**Input data**
┌────────

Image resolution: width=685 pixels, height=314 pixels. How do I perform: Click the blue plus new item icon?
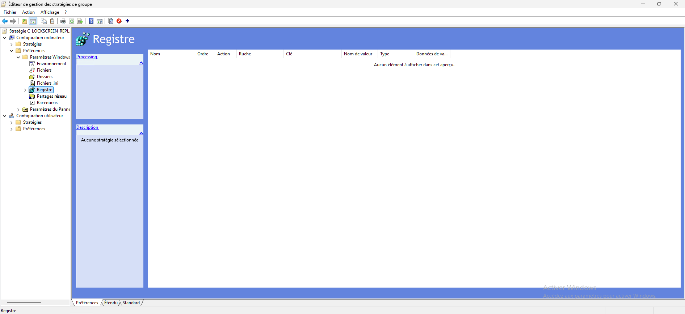[127, 21]
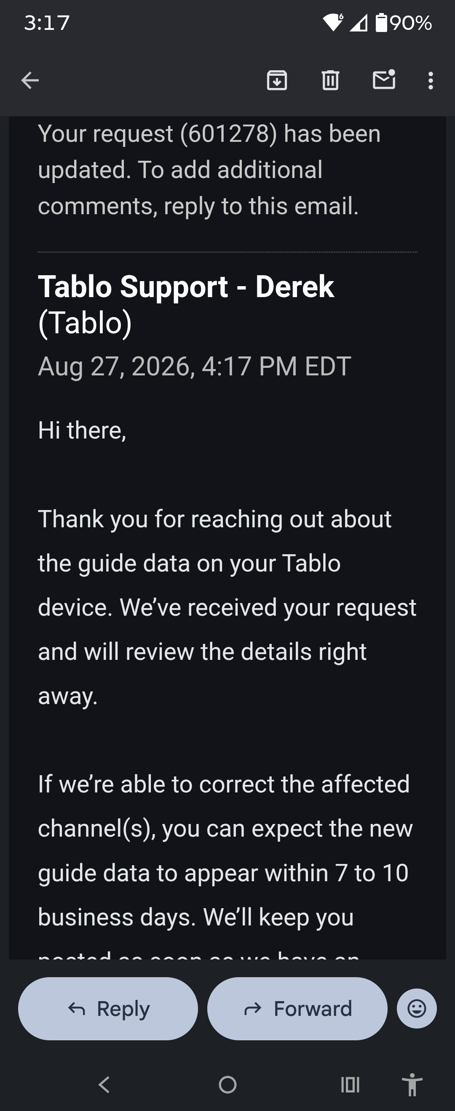
Task: Tap the Forward button
Action: click(x=297, y=1009)
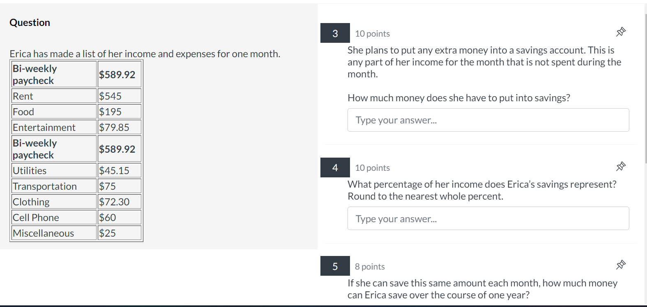
Task: Click the pin icon for question 5
Action: [621, 265]
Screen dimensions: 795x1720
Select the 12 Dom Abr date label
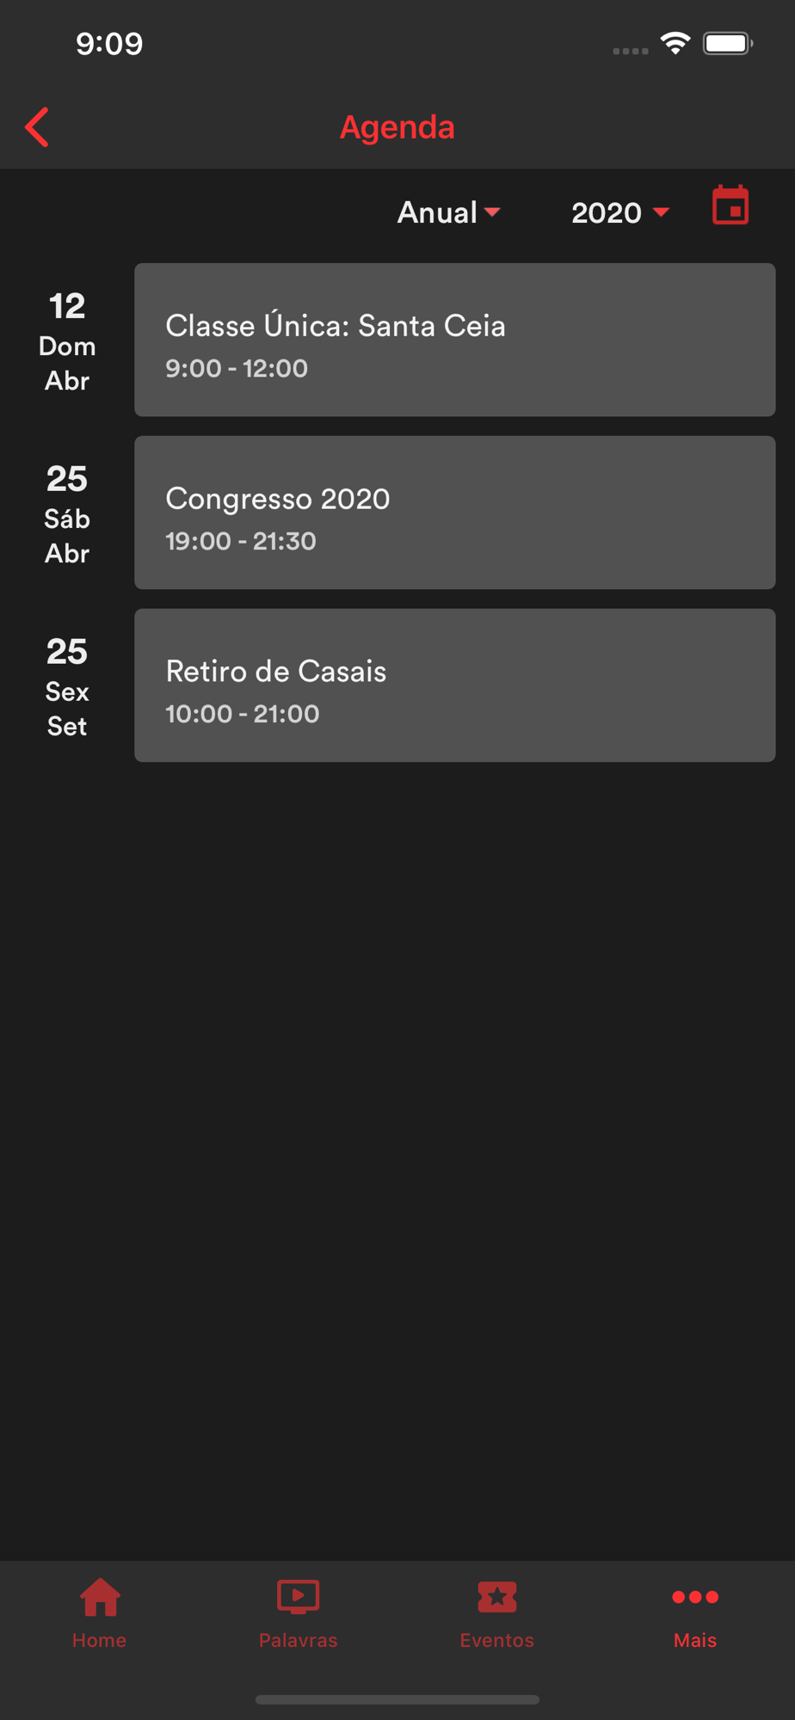(x=67, y=341)
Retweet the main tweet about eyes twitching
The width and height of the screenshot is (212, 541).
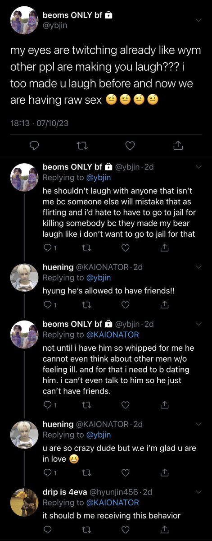tap(82, 145)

└────────

**Task objective**
Each line from the one containing "Select the 12 Dom Abr date label" down to the final line of the records above must be reproduced exactly; no pictures go into the copy.

**Result of the task**
Select the 12 Dom Abr date label
(x=67, y=341)
Retweet the main tweet about eyes twitching
The width and height of the screenshot is (212, 541).
tap(82, 145)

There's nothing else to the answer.